Stored records:

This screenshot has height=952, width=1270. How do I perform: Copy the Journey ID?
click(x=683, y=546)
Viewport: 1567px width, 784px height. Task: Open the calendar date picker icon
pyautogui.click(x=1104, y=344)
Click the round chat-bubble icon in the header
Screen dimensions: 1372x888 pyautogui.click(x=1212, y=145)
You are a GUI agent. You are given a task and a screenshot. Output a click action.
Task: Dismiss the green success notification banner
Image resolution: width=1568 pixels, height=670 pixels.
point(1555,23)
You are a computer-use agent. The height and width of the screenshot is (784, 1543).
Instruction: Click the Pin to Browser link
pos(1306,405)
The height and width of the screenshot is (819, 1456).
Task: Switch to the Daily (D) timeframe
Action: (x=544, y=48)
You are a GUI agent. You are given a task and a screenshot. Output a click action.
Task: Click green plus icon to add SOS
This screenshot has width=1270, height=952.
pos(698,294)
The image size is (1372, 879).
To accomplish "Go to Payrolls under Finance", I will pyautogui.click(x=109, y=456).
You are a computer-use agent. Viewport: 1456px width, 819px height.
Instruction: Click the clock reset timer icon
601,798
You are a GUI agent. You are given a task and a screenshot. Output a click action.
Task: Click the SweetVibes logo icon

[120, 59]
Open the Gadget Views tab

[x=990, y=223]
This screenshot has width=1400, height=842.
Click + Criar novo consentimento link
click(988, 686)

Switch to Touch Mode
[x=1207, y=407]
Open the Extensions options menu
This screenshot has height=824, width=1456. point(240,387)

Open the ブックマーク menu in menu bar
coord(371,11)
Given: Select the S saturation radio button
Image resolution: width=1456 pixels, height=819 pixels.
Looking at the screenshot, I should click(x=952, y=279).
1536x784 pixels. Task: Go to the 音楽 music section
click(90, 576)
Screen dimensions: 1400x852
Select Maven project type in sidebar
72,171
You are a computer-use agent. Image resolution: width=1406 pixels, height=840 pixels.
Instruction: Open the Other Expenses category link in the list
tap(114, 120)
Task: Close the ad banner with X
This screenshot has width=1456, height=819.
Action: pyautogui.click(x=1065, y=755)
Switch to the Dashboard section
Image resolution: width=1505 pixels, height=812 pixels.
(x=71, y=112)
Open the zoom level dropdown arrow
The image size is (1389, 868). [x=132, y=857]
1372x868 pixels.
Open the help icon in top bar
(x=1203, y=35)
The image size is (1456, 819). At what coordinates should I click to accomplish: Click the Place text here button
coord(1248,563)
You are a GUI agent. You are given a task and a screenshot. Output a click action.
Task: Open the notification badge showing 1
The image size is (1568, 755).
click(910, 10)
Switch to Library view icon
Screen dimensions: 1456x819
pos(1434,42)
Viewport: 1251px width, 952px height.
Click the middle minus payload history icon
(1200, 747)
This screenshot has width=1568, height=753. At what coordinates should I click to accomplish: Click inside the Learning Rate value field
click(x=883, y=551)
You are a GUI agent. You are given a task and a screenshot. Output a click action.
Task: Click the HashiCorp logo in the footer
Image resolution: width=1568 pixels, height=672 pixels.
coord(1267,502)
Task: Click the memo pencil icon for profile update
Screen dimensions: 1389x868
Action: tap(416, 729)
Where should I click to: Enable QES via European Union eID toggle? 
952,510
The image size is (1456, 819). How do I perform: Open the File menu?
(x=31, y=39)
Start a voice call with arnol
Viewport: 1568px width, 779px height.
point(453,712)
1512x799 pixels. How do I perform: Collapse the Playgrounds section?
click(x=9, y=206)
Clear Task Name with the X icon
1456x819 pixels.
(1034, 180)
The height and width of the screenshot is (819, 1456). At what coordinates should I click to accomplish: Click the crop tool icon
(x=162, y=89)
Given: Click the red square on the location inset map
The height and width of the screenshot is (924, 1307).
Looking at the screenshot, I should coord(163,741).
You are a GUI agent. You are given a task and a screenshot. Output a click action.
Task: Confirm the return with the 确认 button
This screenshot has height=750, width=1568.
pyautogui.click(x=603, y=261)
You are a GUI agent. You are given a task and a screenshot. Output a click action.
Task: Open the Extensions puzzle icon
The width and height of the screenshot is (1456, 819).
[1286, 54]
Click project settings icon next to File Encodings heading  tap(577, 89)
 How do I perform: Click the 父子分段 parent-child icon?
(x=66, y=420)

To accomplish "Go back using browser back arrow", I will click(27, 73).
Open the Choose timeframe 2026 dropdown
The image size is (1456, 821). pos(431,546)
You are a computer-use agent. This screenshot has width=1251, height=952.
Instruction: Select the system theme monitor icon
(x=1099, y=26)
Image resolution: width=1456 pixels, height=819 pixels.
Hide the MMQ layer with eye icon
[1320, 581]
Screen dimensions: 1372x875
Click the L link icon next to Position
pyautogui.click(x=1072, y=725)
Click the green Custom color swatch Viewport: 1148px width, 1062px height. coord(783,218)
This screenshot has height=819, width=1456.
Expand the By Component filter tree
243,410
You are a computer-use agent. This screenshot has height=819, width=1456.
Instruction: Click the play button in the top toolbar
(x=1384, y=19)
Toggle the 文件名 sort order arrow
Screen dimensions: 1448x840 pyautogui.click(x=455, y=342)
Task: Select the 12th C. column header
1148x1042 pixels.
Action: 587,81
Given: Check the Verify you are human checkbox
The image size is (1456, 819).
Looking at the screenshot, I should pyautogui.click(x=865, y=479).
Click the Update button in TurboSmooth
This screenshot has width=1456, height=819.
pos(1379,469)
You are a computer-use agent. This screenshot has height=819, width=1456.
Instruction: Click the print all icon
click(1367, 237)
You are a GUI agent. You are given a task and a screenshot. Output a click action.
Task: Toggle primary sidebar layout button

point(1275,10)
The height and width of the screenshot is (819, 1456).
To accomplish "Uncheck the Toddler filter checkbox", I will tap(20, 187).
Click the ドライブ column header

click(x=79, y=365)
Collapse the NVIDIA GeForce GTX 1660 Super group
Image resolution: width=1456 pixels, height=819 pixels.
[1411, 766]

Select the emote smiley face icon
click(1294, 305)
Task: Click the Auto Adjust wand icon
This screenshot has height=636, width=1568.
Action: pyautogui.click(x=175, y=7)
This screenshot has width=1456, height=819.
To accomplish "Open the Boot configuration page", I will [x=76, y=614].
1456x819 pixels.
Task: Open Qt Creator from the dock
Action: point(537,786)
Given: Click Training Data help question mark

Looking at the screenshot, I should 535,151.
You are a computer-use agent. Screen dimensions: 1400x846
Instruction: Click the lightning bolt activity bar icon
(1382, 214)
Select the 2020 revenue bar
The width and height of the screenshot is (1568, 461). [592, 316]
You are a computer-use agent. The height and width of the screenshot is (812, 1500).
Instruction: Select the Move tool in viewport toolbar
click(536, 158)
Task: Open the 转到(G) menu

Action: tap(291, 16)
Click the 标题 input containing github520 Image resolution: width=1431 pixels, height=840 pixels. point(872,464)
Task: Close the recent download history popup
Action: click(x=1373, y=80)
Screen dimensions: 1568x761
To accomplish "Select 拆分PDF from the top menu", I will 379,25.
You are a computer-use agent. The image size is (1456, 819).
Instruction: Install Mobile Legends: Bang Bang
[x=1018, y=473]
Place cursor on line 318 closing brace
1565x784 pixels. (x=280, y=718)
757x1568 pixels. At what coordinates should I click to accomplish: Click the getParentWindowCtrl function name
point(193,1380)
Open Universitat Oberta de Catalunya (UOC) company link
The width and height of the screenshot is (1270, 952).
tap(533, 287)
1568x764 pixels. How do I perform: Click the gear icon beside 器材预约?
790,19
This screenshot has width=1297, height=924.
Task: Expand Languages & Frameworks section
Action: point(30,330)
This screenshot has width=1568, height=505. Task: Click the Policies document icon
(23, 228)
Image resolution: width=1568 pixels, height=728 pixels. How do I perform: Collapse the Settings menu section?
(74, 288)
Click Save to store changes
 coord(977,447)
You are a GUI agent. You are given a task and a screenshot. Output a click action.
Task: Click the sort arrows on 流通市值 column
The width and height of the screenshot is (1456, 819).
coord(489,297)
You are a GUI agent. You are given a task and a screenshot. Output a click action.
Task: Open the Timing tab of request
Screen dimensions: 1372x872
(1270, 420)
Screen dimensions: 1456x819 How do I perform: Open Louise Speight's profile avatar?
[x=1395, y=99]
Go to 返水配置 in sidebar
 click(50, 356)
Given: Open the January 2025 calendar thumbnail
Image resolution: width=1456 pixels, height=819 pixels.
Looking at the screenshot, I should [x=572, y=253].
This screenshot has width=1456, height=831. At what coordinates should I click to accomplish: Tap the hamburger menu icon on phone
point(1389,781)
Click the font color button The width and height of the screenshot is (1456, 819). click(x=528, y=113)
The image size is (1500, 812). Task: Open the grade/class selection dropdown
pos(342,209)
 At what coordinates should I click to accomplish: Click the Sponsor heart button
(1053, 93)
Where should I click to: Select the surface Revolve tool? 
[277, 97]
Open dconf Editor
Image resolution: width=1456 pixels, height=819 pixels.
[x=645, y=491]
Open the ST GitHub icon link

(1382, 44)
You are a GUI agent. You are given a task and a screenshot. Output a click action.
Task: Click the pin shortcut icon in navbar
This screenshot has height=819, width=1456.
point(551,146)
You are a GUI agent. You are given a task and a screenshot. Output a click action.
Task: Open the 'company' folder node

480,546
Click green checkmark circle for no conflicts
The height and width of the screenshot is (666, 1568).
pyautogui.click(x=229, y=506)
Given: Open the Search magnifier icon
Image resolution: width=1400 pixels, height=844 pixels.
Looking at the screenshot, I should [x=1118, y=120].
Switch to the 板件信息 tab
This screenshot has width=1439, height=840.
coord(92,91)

**Description of the task:**
What you return must be an exact retyping of the lines above starting at the line with "Task: Dismiss the" and ending at the line with "is (784, 1543).", and nothing besides.

**Written solution:**
Task: Dismiss the green success notification banner
Image resolution: width=1568 pixels, height=670 pixels.
point(1555,23)
You are a computer-use agent. The height and width of the screenshot is (784, 1543).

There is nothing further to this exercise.